Durante su intervención, el legislador destacó que esta propuesta surge del contacto directo con la ciudadanía en distintos recorridos por Baja California y diversas regiones del país, donde —dijo— ha escuchado de frente la frustración de miles de personas que, por un adeudo de bajo monto, quedaron excluidas del sistema financiero formal.
“El poder solo tiene sentido y se convierte en virtud cuando se pone al servicio de los demás”, y subrayó que es responsabilidad del Congreso revisar si las leyes actuales responden verdaderamente a las necesidades del pueblo o si reproducen desigualdad y exclusión.
El senador aclaró que la propuesta no busca debilitar al sistema financiero ni eliminar la evaluación del riesgo crediticio, sino hacerla más justa, proporcional y humana.
“Un adeudo menor no puede convertirse en una condena permanente que cierre el acceso al crédito durante años, especialmente para trabajadores independientes, pequeños comerciantes, emprendedores y jefas y jefes de familia con ingresos variables”, manifestó.
Asimismo, advirtió que la exclusión del crédito formal empuja a muchas personas hacia esquemas de financiamiento ilegal, como los llamados préstamos “gota a gota”, que generan sobreendeudamiento, amenazas y pérdida del patrimonio familiar.

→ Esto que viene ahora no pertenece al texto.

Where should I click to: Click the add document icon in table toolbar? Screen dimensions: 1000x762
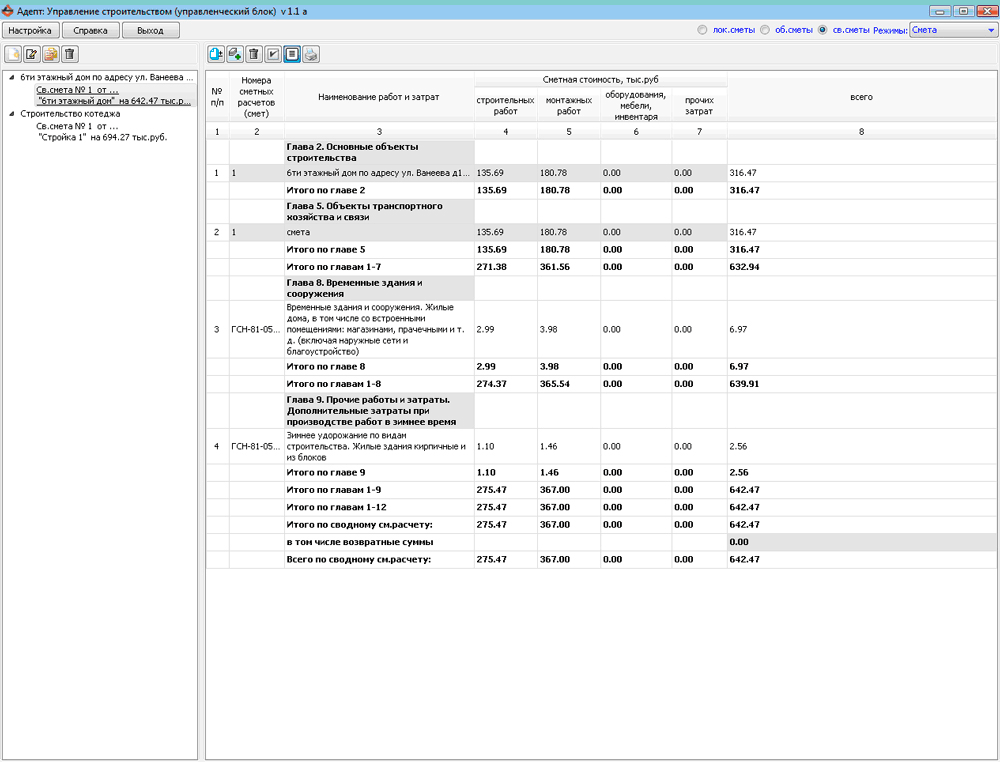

Recordó que, de acuerdo con el Consejo Ciudadano para la Seguridad y Justicia de la Ciudad de México, este delito ha crecido 33 por ciento, afectando principalmente a quienes quedaron fuera del sistema financiero.

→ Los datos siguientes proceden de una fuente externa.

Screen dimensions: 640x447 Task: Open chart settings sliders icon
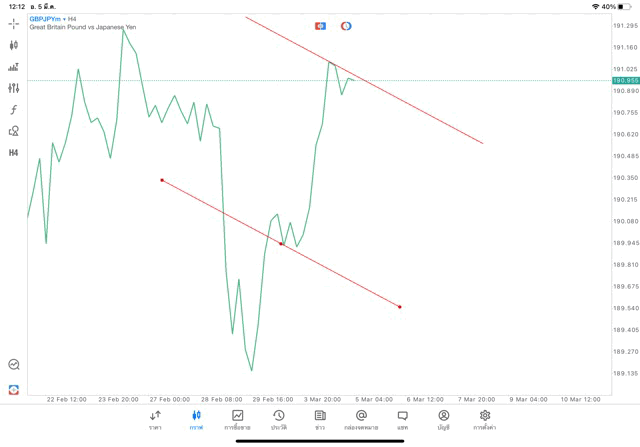point(14,88)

Armando Ayala sostuvo que esta iniciativa también es una medida de prevención social y de seguridad, ya que integrar a más personas al crédito formal fortalece la economía familiar, fomenta el emprendimiento y genera estabilidad comunitaria.
“El crédito debe ser una segunda oportunidad, no una marca de por vida. Queremos que sea una herramienta de desarrollo y movilidad económica, no un mecanismo de castigo permanente”, concluyó el legislador, reiterando su compromiso de seguir impulsando leyes que pongan en el centro al pueblo de México y a quienes históricamente han sido excluidos.